Starting from the first line below, copy the whole listing exactly.

┌─ SOURCE MATERIAL

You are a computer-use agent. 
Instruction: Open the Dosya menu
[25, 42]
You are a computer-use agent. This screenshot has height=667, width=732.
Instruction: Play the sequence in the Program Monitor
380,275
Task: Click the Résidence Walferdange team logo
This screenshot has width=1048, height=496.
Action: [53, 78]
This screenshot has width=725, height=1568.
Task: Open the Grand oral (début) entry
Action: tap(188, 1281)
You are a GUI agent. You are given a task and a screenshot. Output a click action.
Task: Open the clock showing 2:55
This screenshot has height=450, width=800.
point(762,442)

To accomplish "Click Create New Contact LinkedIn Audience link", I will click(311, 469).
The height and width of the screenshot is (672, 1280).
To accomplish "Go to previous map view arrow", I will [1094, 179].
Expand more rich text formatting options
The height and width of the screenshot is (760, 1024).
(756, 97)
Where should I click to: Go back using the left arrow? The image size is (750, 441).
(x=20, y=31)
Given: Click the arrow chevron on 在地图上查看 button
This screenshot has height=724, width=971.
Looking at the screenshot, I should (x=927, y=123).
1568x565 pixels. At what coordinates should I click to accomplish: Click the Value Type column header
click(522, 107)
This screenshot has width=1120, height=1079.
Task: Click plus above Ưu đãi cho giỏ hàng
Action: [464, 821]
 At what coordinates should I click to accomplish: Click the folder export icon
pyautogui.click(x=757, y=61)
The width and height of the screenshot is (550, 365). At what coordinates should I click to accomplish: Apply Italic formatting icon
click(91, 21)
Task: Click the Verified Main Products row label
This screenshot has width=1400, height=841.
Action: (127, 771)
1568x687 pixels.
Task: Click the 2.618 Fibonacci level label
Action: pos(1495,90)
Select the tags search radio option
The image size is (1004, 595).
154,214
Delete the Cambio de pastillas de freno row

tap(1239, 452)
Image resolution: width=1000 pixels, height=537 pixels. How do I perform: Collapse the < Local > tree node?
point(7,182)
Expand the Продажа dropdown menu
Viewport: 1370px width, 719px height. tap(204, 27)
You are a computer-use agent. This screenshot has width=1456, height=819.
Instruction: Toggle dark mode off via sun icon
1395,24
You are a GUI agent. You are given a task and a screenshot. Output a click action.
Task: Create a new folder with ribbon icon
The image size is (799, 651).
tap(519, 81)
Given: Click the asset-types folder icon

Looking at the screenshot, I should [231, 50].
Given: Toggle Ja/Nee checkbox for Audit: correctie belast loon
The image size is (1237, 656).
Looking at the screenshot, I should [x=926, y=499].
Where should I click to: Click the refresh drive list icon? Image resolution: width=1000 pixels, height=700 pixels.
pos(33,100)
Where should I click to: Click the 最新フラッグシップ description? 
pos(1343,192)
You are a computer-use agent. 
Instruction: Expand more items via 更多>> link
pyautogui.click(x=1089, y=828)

└─

• ANSWER TO THE PROBLEM
You are a computer-use agent. 
Instruction: Open the Dosya menu
[25, 42]
You are a computer-use agent. This screenshot has height=667, width=732.
Instruction: Play the sequence in the Program Monitor
380,275
Task: Click the Résidence Walferdange team logo
This screenshot has width=1048, height=496.
Action: [53, 78]
This screenshot has width=725, height=1568.
Task: Open the Grand oral (début) entry
Action: tap(188, 1281)
You are a GUI agent. You are given a task and a screenshot. Output a click action.
Task: Open the clock showing 2:55
This screenshot has height=450, width=800.
point(762,442)

To accomplish "Click Create New Contact LinkedIn Audience link", I will click(311, 469).
The height and width of the screenshot is (672, 1280).
To accomplish "Go to previous map view arrow", I will [1094, 179].
Expand more rich text formatting options
The height and width of the screenshot is (760, 1024).
(756, 97)
Where should I click to: Go back using the left arrow? The image size is (750, 441).
(x=20, y=31)
Given: Click the arrow chevron on 在地图上查看 button
This screenshot has height=724, width=971.
Looking at the screenshot, I should (x=927, y=123).
1568x565 pixels. At what coordinates should I click to accomplish: Click the Value Type column header
click(522, 107)
This screenshot has width=1120, height=1079.
Task: Click plus above Ưu đãi cho giỏ hàng
Action: [464, 821]
 At what coordinates should I click to accomplish: Click the folder export icon
pyautogui.click(x=757, y=61)
The width and height of the screenshot is (550, 365). At what coordinates should I click to accomplish: Apply Italic formatting icon
click(91, 21)
Task: Click the Verified Main Products row label
This screenshot has width=1400, height=841.
Action: (127, 771)
1568x687 pixels.
Task: Click the 2.618 Fibonacci level label
Action: pos(1495,90)
Select the tags search radio option
The image size is (1004, 595).
154,214
Delete the Cambio de pastillas de freno row

tap(1239, 452)
Image resolution: width=1000 pixels, height=537 pixels. How do I perform: Collapse the < Local > tree node?
point(7,182)
Expand the Продажа dropdown menu
Viewport: 1370px width, 719px height. tap(204, 27)
You are a computer-use agent. This screenshot has width=1456, height=819.
Instruction: Toggle dark mode off via sun icon
1395,24
You are a GUI agent. You are given a task and a screenshot. Output a click action.
Task: Create a new folder with ribbon icon
The image size is (799, 651).
tap(519, 81)
Given: Click the asset-types folder icon

Looking at the screenshot, I should [231, 50].
Given: Toggle Ja/Nee checkbox for Audit: correctie belast loon
The image size is (1237, 656).
Looking at the screenshot, I should [x=926, y=499].
Where should I click to: Click the refresh drive list icon? Image resolution: width=1000 pixels, height=700 pixels.
pos(33,100)
Where should I click to: Click the 最新フラッグシップ description? 
pos(1343,192)
You are a computer-use agent. 
Instruction: Expand more items via 更多>> link
pyautogui.click(x=1089, y=828)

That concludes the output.